The reply must repeat each entry exactly and contain no pictures.

_Dataset content:_
<<<<

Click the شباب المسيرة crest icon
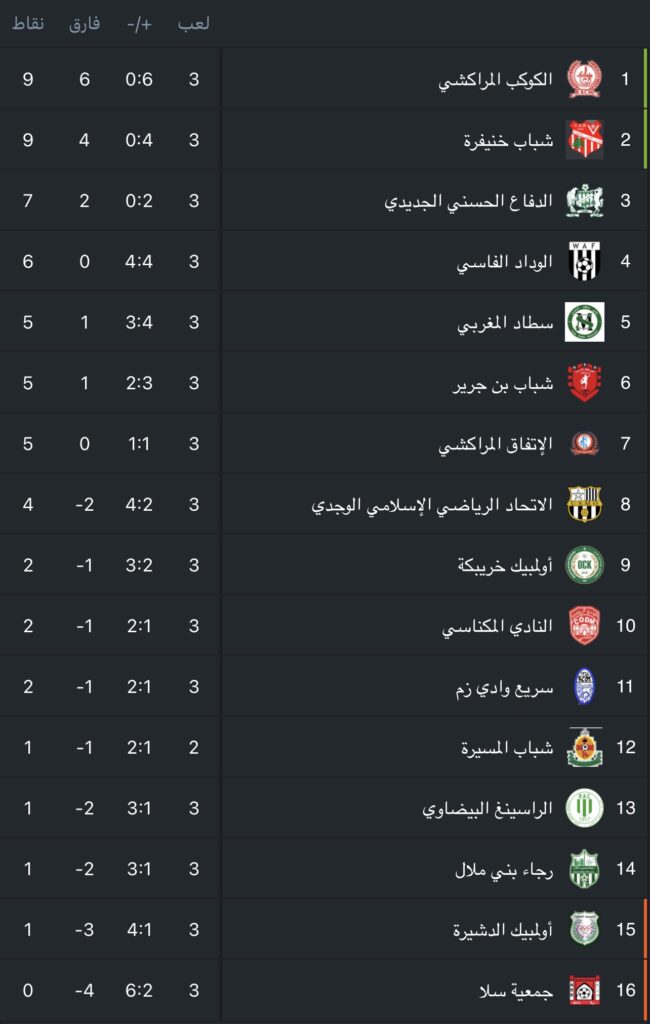 click(584, 747)
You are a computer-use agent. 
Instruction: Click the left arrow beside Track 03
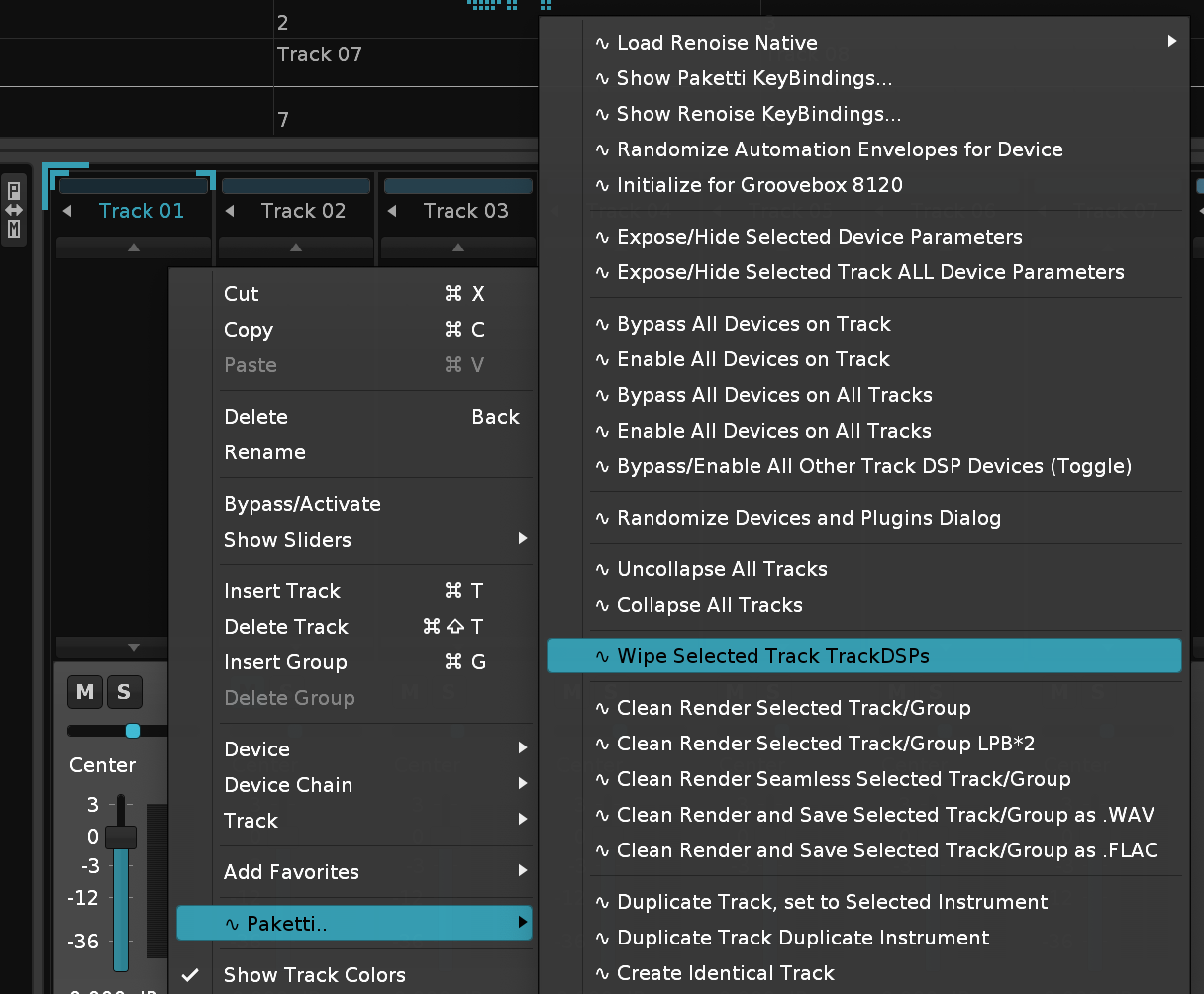tap(392, 211)
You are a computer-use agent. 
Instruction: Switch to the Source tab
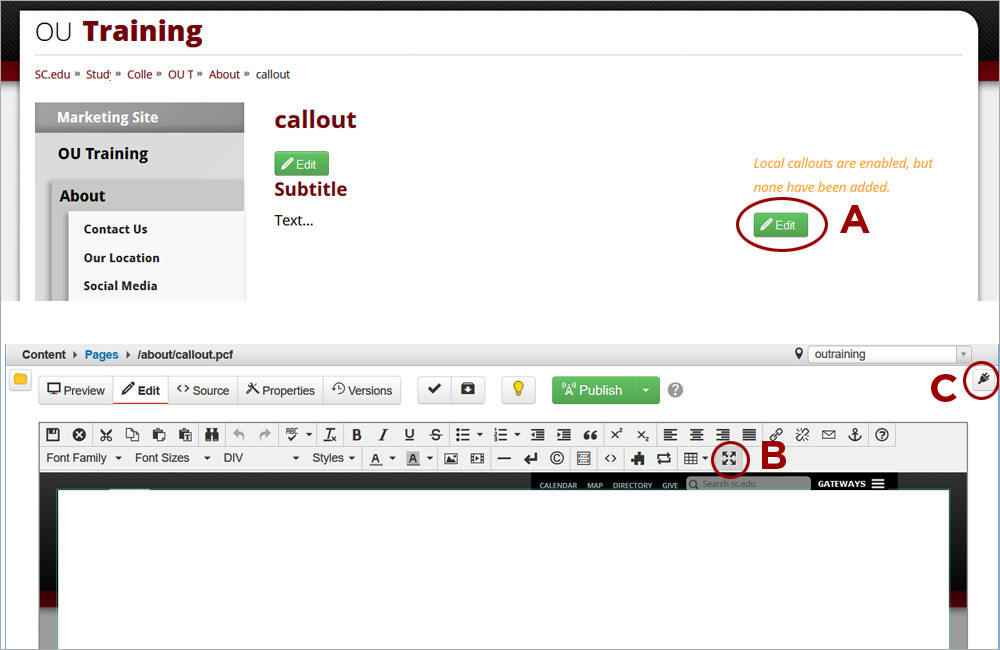(x=202, y=390)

>>>>

_Exercise answer:_
Click the شباب المسيرة crest icon
 click(584, 747)
You are a computer-use agent. 
Instruction: Click the left arrow beside Track 03
tap(392, 211)
You are a computer-use agent. 
Instruction: Switch to the Source tab
(x=202, y=390)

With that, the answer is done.